→ EXERCISE DIRECTIONS
The entries are to be output word for word, with the pictures omitted.

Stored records
#####

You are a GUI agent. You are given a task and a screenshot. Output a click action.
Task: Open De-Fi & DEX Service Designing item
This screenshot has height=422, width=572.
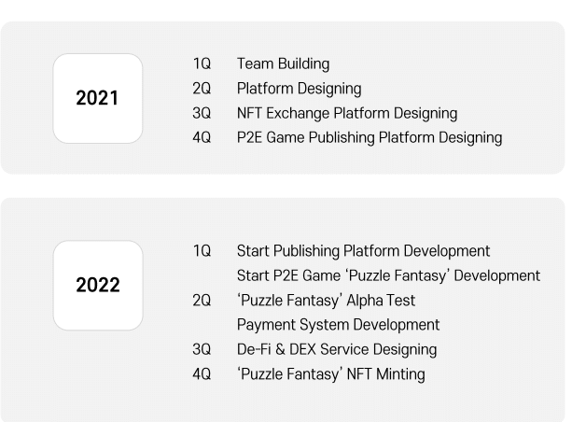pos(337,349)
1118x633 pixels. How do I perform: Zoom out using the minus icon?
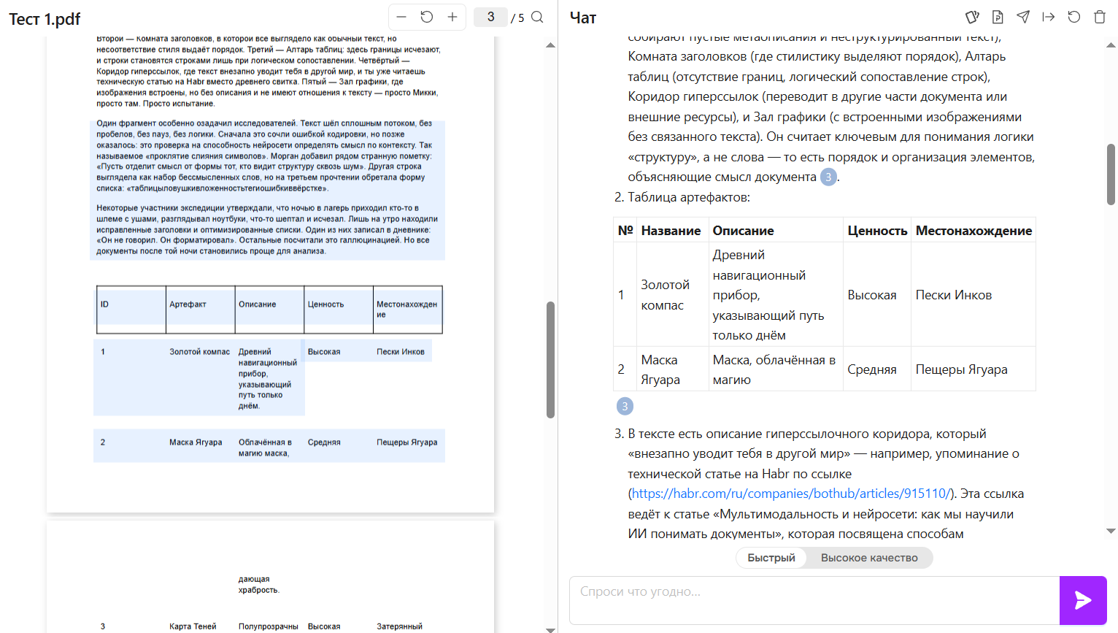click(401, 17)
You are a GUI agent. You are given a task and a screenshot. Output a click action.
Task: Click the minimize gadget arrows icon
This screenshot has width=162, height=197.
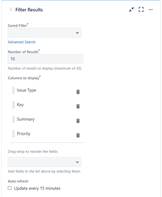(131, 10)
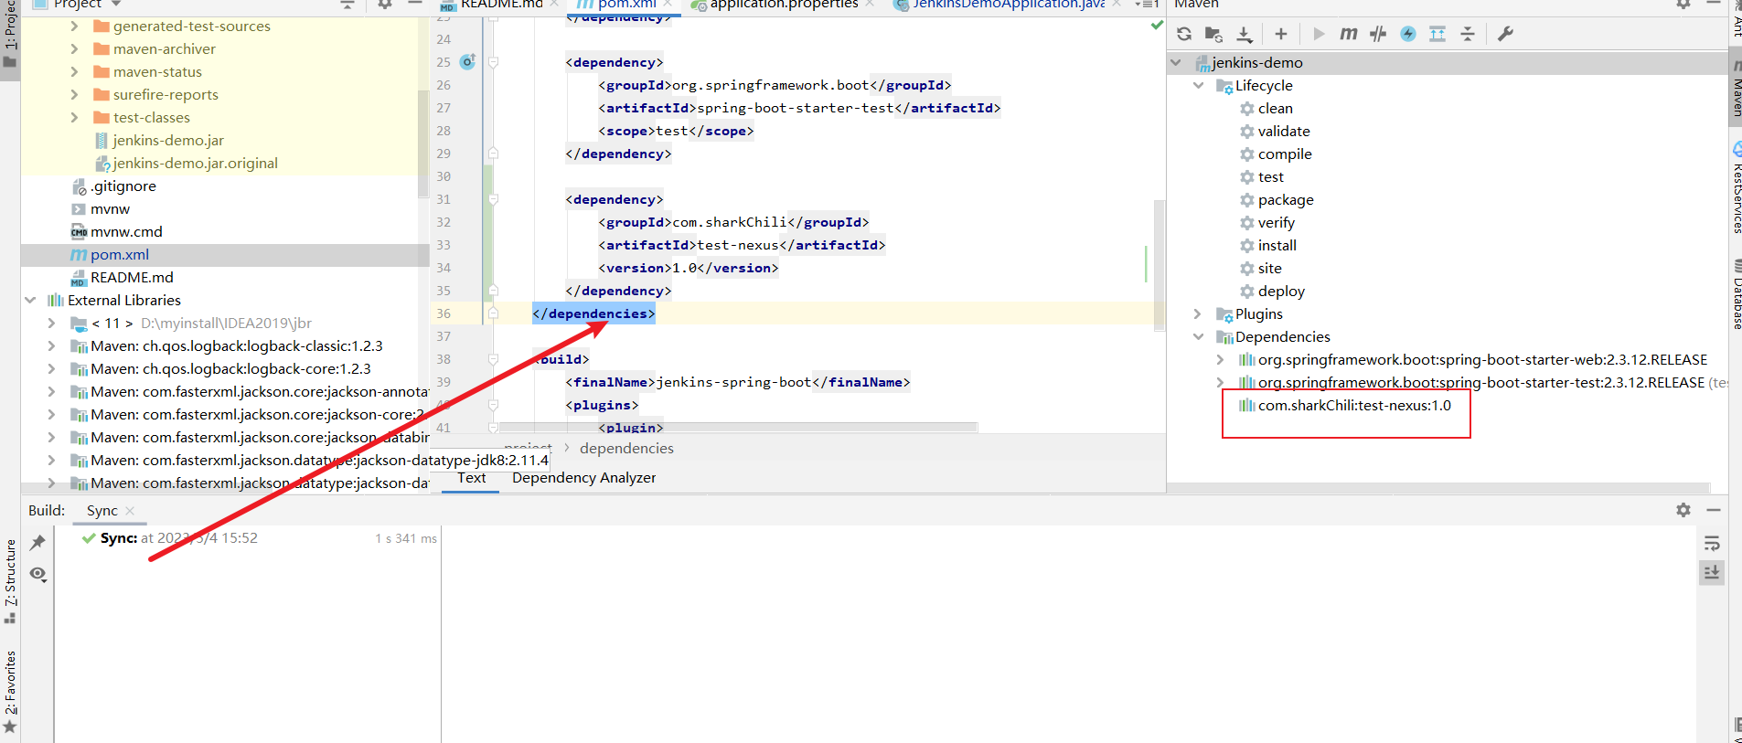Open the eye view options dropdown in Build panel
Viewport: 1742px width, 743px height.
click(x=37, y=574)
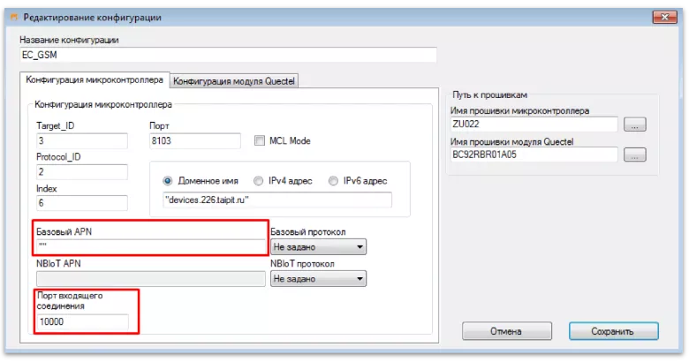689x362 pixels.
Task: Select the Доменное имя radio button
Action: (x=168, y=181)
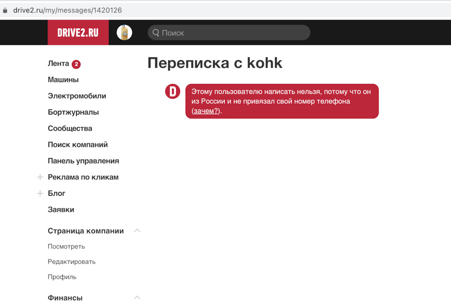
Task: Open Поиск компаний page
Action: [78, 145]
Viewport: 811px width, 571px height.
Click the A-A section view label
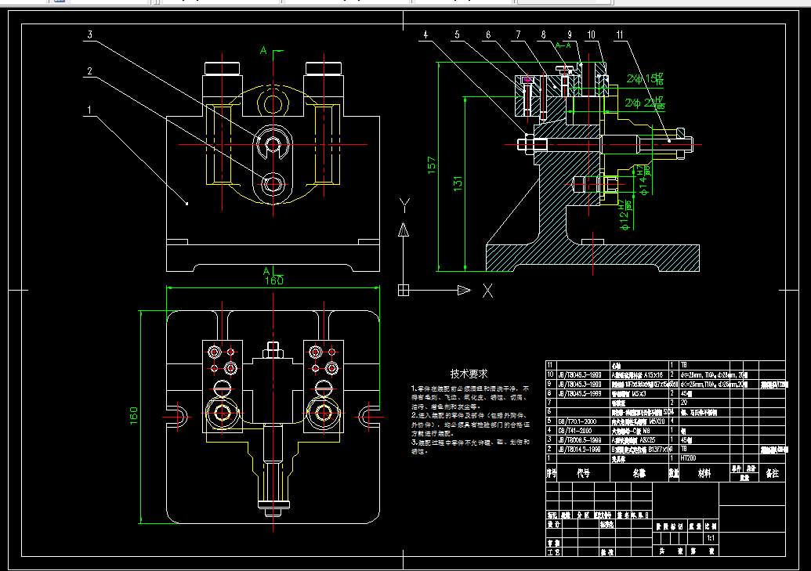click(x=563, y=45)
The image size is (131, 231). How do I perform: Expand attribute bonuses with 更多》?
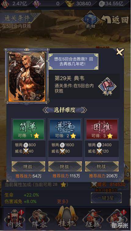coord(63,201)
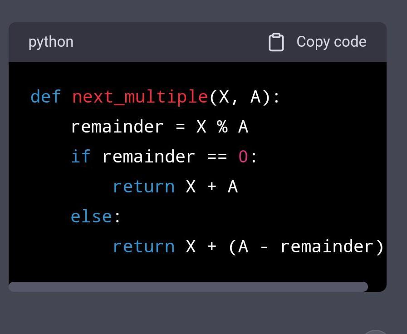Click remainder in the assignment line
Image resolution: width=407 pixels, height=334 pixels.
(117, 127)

#####

→ SOLUTION BELOW
You are a GUI agent. You are given a task and a screenshot. Output a click action.
Task: Open De-Fi & DEX Service Designing item
This screenshot has height=422, width=572.
pos(337,349)
1118x633 pixels. How do I perform: Zoom out using the minus icon?
click(401, 17)
You are a GUI agent. You are given a task and a screenshot. Output a click action.
Task: Click the minimize gadget arrows icon
This screenshot has width=162, height=197.
(131, 10)
Open the eye view options dropdown in Build panel
Viewport: 1742px width, 743px height.
click(x=37, y=574)
689x362 pixels.
Task: Select the Доменное имя radio button
Action: (x=168, y=181)
Task: Open Поиск компаний page
Action: [78, 145]
Viewport: 811px width, 571px height.
Click the A-A section view label
click(x=563, y=45)
The image size is (131, 231). How do I perform: Expand attribute bonuses with 更多》?
coord(63,201)
Click remainder in the assignment line
Image resolution: width=407 pixels, height=334 pixels.
(117, 127)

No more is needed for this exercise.